[START SELECTED EXTRACT]
Introduction and question

Dennis R. Preston preston at PILOT.MSU.EDU
Fri Dec 3 12:09:52 UTC 1999


Here's a rule for you:

Locutionary acts guide formal punctuation; illocutionary acts guide
informal punctuation, and, as we know from emoticons and the like,
perlocutionary acts guide casual punctuation.

dInIs



>On Thu, 2 Dec 1999, Grant Barrett wrote:
>
>}On Thursday, December 2, 1999, Rebecca Meyer <meyerr at MAIL.SDSU.EDU> wrote:
>}
>} The sentence under attack was structured exactly like a
>}>tag question, but without the question mark (e.g., "You're a real
>}>moron, aren't you.").
>}
>}Sounds like justification after the fact, to me. This particular mistake
>}(as I believe it to be) is one of the warning signs that indicate when to
>}distrust content.
[END SELECTED EXTRACT]
● OBJECTIVES:
A - In the punctuation message, what guides casual punctuation?
B - Please rewrite the paragraph of the punctuation message that begins "Locutionary acts guide formal punctuation" as a short list.
C - Carry on the punctuation message from its last line.
[START ENTRIES SHOWN]
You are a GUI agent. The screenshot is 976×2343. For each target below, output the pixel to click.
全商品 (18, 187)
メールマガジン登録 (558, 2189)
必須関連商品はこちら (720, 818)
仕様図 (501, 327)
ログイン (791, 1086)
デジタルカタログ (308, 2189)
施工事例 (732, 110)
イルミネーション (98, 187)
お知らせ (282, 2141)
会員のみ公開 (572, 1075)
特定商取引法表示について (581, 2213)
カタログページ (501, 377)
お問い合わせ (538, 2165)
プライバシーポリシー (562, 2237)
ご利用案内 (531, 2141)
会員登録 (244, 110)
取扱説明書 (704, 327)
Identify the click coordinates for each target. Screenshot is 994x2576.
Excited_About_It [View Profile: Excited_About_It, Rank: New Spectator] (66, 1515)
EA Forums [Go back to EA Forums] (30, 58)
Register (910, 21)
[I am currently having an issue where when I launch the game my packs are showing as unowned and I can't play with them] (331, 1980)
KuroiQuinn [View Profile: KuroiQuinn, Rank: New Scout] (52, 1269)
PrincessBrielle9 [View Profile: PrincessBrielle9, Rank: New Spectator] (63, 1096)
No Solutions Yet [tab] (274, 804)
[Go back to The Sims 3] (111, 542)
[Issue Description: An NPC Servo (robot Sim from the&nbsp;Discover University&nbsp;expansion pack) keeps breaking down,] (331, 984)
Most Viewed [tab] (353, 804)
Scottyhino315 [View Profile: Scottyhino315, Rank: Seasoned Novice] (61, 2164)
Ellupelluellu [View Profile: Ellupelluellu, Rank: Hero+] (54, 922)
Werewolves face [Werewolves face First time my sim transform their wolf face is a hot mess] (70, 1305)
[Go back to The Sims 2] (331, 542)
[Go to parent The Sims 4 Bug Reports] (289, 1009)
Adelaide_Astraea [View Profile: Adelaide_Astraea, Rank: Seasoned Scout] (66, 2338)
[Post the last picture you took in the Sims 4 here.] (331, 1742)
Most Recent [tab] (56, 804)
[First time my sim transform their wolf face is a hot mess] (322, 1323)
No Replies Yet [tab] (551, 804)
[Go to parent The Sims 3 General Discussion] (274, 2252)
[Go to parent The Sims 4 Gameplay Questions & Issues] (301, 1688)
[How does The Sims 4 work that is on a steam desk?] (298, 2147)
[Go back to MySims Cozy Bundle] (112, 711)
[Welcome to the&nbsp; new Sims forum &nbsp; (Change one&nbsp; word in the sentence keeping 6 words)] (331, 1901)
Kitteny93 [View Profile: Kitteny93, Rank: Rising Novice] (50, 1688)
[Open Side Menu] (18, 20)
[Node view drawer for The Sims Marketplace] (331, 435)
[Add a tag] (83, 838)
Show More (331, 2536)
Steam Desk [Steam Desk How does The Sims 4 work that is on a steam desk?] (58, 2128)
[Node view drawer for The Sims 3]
[END ENTRIES SHOWN]
● RESULTS FOR THE EXERCISE:
A - Perlocutionary acts guide casual punctuation.

B -
- Formal punctuation is guided by locutionary acts.
- Informal punctuation is guided by illocutionary acts.
- Casual punctuation is guided by perlocutionary acts, as emoticons and the like show.

C -
>
>
>Personally, I distinguish the "aren't you" question vs. statement by my
>choice of punctuation.  At least in informal writing.  The question mark
>to me indicates a rising intonation, which those tag questions often don't
>have.  This has been a concious decision, rather than a mistake and
>post-hoc justification.
>
>As for this being a new, "official" treatment of tag questions... I don't
>know.  However, in formal writing, I would always use a question mark.
>
>FWIW,
>Aaron
>
>________________________________________________________________________
>Aaron E. Drews                               The University of Edinburgh
>aaron at ling.ed.ac.uk                  Departments of English Language and
>http://www.ling.ed.ac.uk/~aaron       Theoretical & Applied  Linguistics
>
>"MERE ACCUMULATION OF OBSERVATIONAL EVIDENCE IS NOT PROOF"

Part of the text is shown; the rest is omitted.